* **Try it**: Taking the listing below, restate word for word each line from the line with "Choose the Trim Map tool" to the line with "Viewport: 1600px width, 779px height.", ends included, and stop there.

########

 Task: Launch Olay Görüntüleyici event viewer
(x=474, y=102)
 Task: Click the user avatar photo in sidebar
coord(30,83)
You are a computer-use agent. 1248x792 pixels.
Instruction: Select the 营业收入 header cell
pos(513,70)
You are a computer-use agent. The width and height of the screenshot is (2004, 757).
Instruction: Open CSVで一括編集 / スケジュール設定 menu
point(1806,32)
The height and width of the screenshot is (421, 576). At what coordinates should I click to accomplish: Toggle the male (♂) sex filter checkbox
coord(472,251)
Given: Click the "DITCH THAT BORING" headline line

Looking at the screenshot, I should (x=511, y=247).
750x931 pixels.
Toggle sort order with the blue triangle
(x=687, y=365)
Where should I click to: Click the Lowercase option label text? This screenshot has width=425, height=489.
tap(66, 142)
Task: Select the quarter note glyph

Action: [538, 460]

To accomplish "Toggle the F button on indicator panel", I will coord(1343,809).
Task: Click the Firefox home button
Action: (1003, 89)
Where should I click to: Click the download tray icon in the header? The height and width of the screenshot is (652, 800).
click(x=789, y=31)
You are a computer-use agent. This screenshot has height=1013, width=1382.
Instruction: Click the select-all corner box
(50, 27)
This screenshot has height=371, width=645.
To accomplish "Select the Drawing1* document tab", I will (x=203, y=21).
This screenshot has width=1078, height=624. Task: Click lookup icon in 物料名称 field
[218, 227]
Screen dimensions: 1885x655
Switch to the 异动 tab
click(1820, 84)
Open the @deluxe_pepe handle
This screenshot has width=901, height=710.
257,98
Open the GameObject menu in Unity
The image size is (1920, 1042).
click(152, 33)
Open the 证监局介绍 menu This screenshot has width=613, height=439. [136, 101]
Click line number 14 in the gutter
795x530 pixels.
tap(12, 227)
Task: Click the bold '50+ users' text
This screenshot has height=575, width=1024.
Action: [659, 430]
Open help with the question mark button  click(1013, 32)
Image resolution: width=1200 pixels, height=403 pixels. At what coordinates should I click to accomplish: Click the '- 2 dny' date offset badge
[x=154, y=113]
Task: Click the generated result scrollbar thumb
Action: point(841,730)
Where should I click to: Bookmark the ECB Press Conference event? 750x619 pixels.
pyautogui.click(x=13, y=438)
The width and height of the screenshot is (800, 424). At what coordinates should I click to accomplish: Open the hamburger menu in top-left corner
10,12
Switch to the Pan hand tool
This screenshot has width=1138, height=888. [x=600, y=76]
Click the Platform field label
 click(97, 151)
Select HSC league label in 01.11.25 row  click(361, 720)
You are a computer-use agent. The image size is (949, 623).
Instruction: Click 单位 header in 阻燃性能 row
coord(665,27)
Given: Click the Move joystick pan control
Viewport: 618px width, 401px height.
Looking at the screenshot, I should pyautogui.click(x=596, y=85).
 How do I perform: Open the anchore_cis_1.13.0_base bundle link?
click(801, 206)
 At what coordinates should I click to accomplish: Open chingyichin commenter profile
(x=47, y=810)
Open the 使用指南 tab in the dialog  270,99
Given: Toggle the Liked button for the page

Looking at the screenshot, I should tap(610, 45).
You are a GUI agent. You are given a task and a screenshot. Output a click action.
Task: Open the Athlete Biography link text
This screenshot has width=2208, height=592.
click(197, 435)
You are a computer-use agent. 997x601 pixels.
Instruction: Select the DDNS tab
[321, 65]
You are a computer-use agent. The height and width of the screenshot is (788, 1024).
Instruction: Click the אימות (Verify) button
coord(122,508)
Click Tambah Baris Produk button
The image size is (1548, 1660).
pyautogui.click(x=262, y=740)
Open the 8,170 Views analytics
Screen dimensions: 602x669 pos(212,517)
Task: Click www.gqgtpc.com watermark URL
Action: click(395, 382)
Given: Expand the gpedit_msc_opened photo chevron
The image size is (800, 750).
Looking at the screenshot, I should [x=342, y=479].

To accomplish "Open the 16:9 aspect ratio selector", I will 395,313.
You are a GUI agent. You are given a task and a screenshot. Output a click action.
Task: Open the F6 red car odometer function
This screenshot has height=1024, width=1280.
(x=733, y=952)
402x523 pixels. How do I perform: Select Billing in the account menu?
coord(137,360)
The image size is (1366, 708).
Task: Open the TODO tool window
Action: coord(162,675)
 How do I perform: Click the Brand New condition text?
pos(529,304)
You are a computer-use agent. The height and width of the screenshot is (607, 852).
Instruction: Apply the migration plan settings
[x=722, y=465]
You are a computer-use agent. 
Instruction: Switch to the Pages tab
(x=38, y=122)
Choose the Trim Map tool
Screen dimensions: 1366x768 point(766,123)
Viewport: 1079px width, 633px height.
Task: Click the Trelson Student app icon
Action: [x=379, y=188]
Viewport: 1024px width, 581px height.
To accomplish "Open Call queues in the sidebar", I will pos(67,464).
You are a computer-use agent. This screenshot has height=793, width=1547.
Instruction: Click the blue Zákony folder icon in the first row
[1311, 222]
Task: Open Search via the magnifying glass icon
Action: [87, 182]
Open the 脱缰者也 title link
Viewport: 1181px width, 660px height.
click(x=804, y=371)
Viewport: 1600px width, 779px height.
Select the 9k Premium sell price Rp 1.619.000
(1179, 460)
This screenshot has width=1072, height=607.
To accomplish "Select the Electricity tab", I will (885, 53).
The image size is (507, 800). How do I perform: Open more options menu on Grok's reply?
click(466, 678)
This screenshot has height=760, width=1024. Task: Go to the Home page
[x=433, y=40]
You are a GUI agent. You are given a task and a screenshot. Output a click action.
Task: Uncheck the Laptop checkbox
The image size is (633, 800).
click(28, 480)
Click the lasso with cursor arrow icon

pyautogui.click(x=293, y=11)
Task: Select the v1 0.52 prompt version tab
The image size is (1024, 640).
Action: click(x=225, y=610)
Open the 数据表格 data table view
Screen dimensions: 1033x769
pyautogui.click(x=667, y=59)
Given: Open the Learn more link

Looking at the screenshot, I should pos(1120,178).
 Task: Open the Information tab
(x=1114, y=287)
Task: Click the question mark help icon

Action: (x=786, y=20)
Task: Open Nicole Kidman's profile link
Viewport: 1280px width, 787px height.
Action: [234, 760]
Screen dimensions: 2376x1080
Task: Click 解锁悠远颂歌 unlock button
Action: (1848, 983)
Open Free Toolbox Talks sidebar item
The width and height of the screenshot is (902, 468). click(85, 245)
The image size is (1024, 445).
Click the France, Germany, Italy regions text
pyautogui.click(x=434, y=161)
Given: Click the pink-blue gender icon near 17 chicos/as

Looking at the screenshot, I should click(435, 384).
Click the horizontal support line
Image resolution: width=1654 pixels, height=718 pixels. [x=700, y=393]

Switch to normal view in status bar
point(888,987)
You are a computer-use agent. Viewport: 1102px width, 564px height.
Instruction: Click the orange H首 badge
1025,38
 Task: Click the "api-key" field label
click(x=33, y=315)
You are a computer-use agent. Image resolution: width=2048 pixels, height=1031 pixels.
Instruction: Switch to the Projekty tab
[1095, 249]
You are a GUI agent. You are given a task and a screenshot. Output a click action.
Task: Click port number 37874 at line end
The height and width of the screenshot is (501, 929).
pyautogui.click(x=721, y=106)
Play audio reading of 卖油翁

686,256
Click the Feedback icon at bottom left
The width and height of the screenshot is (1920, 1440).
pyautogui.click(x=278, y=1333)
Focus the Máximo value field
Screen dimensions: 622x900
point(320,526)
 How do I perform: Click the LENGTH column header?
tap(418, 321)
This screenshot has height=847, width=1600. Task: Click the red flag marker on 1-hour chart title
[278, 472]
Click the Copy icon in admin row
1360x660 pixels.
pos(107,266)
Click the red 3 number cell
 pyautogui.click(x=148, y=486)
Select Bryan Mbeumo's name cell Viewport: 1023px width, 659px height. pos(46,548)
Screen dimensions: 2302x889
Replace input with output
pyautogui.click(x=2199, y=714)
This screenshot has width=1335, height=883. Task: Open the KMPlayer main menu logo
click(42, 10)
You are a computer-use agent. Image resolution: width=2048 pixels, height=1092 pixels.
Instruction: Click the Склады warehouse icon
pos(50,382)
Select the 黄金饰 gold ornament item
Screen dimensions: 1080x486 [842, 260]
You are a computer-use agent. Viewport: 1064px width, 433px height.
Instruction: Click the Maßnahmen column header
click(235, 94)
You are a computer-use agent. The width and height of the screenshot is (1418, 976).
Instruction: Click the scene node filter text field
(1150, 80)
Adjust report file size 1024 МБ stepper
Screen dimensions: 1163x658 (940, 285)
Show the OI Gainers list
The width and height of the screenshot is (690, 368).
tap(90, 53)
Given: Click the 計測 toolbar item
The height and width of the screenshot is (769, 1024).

########

* **Result of this exercise**:
Choose the Trim Map tool
Screen dimensions: 1366x768 point(766,123)
Viewport: 1079px width, 633px height.
Task: Click the Trelson Student app icon
Action: [x=379, y=188]
Viewport: 1024px width, 581px height.
To accomplish "Open Call queues in the sidebar", I will pos(67,464).
You are a computer-use agent. This screenshot has height=793, width=1547.
Instruction: Click the blue Zákony folder icon in the first row
[1311, 222]
Task: Open Search via the magnifying glass icon
Action: [87, 182]
Open the 脱缰者也 title link
Viewport: 1181px width, 660px height.
click(x=804, y=371)
Viewport: 1600px width, 779px height.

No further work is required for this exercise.